■ Given information

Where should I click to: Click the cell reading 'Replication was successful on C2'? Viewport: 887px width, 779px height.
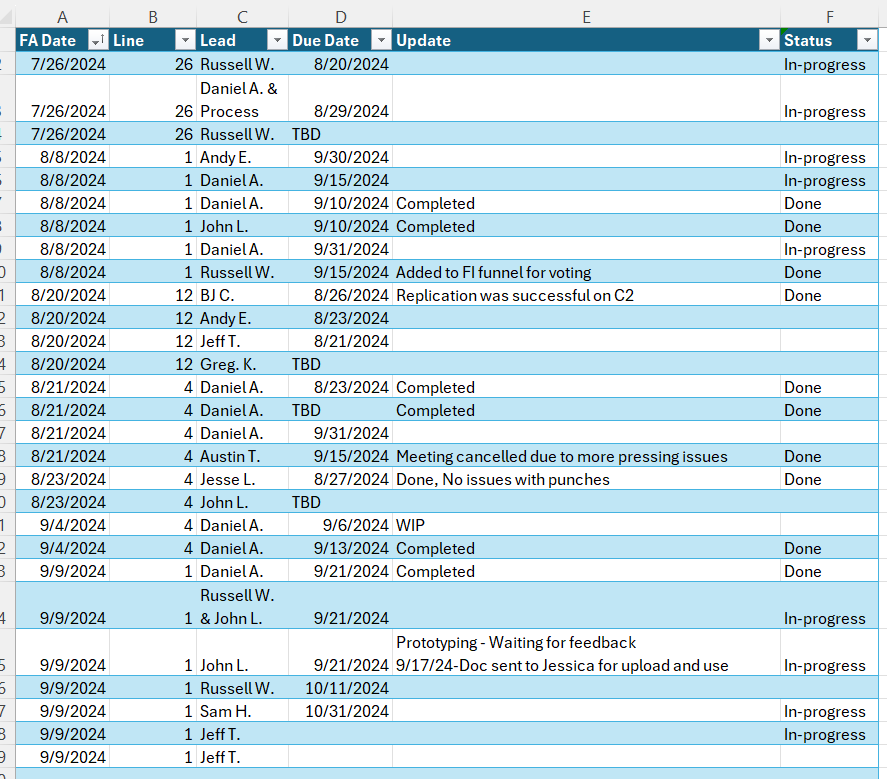coord(586,295)
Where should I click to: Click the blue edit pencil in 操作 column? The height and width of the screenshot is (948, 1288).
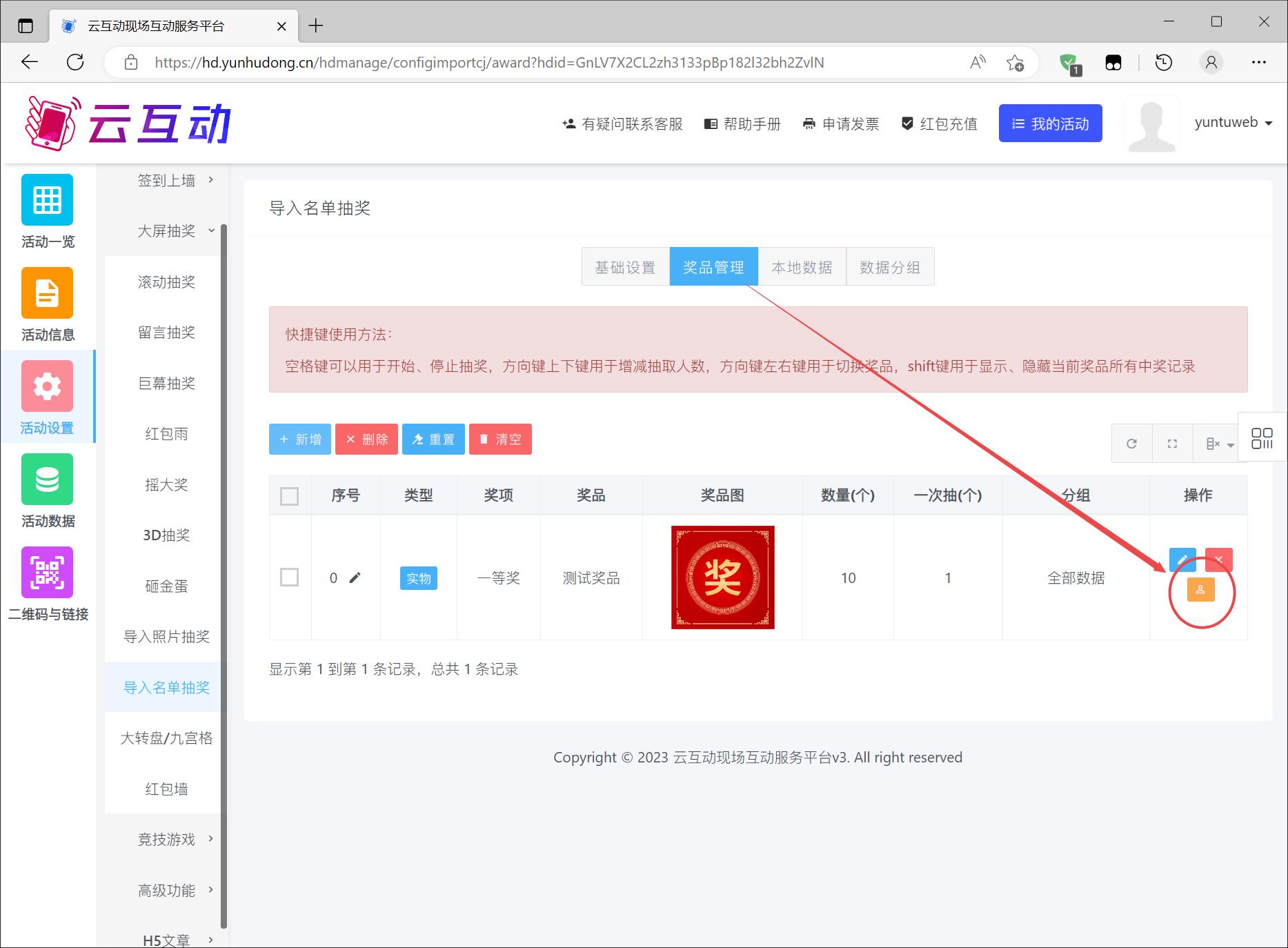coord(1182,560)
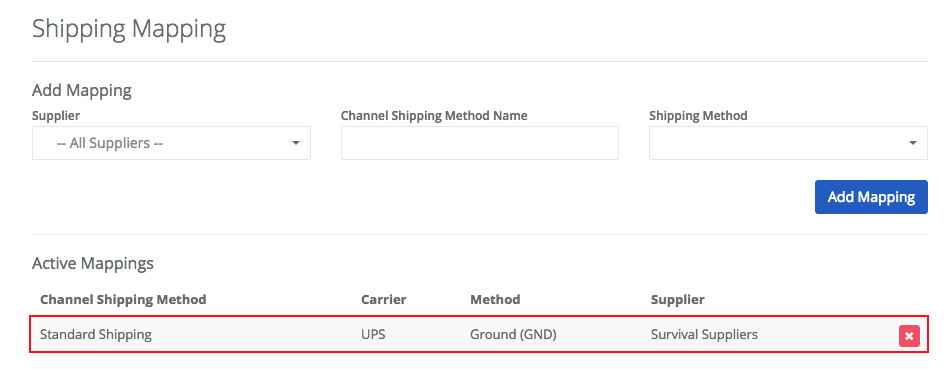
Task: Select the Standard Shipping cell in Active Mappings
Action: pos(96,334)
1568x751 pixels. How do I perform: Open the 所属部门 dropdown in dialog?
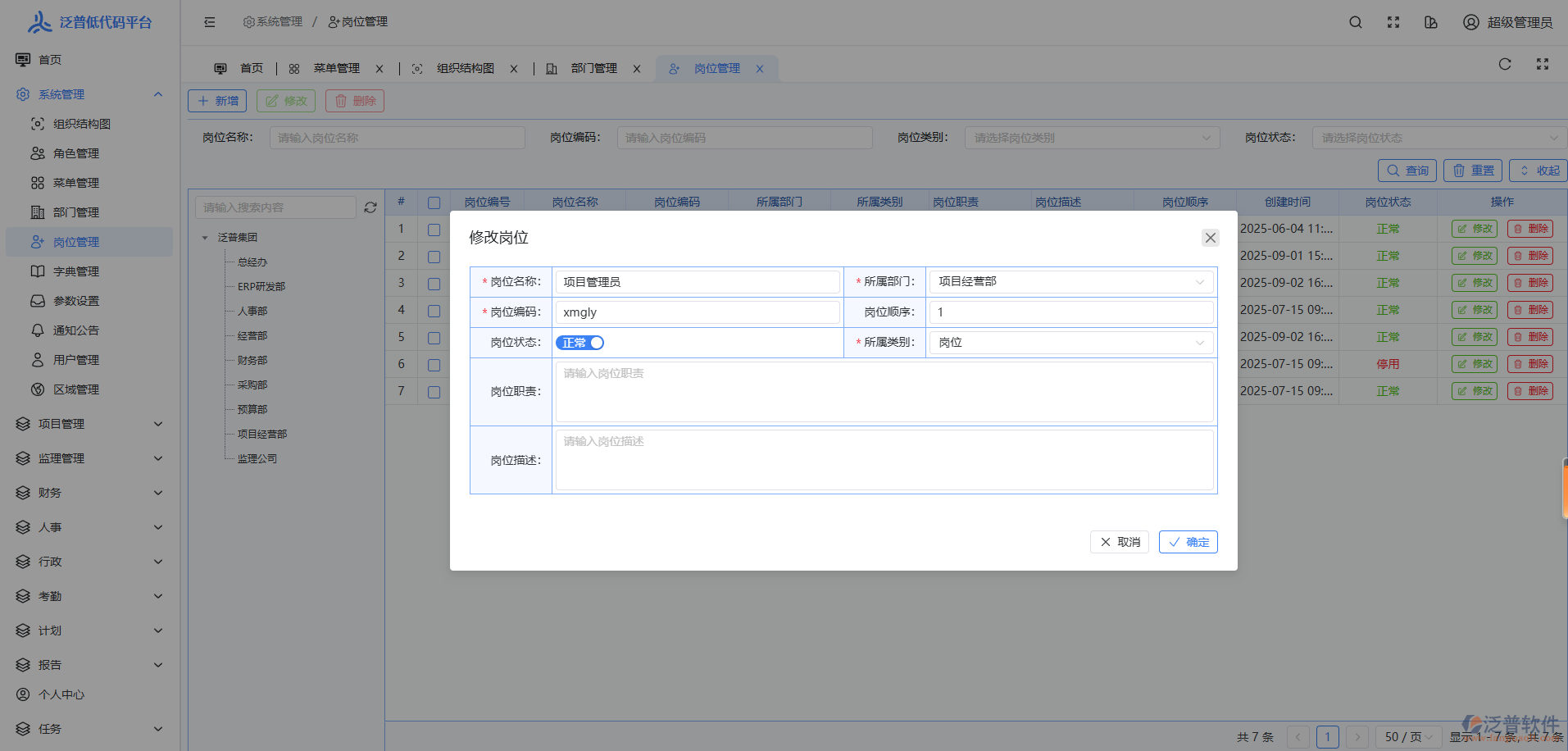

■ The task
Quote the material above word for word, leaving out the pictures.

■ Written answer
Where should I click to: Click the cell reading 'Replication was successful on C2'? Viewport: 887px width, 779px height.
coord(586,295)
Where should I click to: Click the blue edit pencil in 操作 column? The height and width of the screenshot is (948, 1288).
coord(1182,560)
Task: Select the Standard Shipping cell in Active Mappings
Action: pos(96,334)
1568x751 pixels. How do I perform: Open the 所属部门 dropdown in dialog?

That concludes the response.